Commit a specific dollar amount or a recurring monthly gift. Even $5 a month adds up faster than any impulse buy.
2. Turn Your Boycott Into a Receipts Revolution
On December 2nd:
- Post a screenshot of your Giving Tuesday donation receipt with the hashtags #WeAintBuyingIt and #GivingTuesday.
- Add a caption: “Not a Black Friday receipt. A democracy receipt.”
Tag the org you’re supporting and encourage three friends to match your gift.
3. Support the People, Not the Palaces
Some of the same weeks that boycotts are hitting retailers, nonprofits are scrambling to meet surging demand for housing, food, medical help, and legal aid.
Your Giving Tuesday dollars can help:
- Keep a family housed instead of padding a CEO’s bonus.
- Fund a legal clinic instead of a lobbyist.
- Feed your neighbors, not the corporate political machine.
4. Make It a Habit, Not a Holiday
Giving Tuesday is one day, but the need doesn’t stop at midnight.
Set up:
- A recurring donation to your chosen organizations.

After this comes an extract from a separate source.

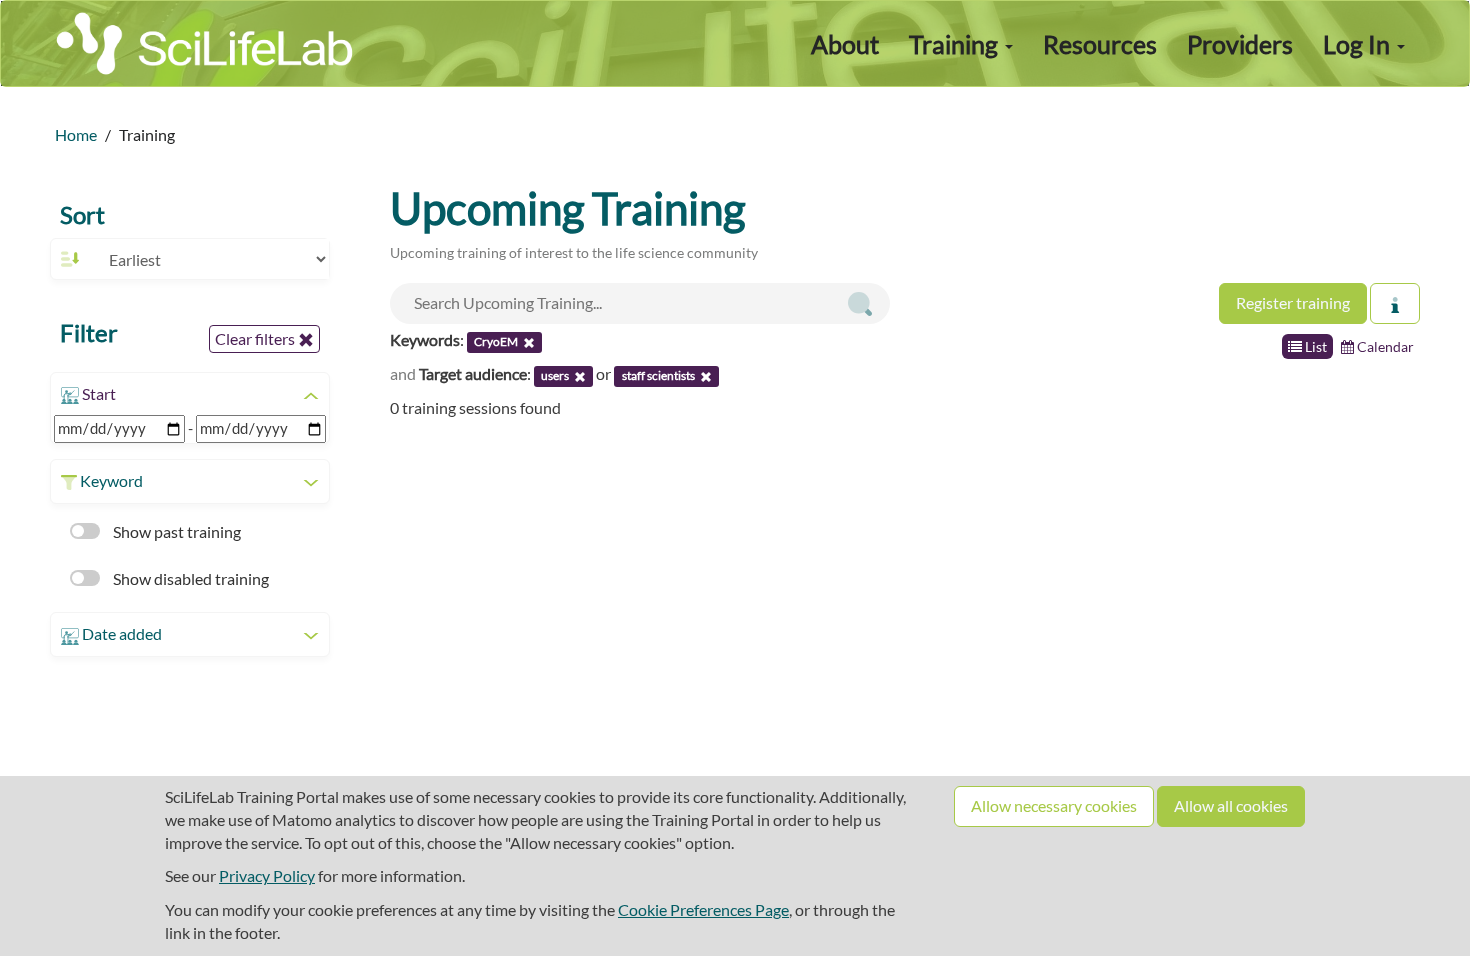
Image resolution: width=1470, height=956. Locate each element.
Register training (1293, 302)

- A monthly “We Ain’t Buying It” check-in, where you review where your money goes and cut ties with any business underwriting hate, corruption, or authoritarian overreach.
This year, the most radical thing you can do with your holiday budget is simple:
- Starve the corporations that bankroll authoritarianism.
- Feed the movements and communities that keep democracy alive.
We ain’t buying it.
On Giving Tuesday, December 2, 2025, we’re funding something better.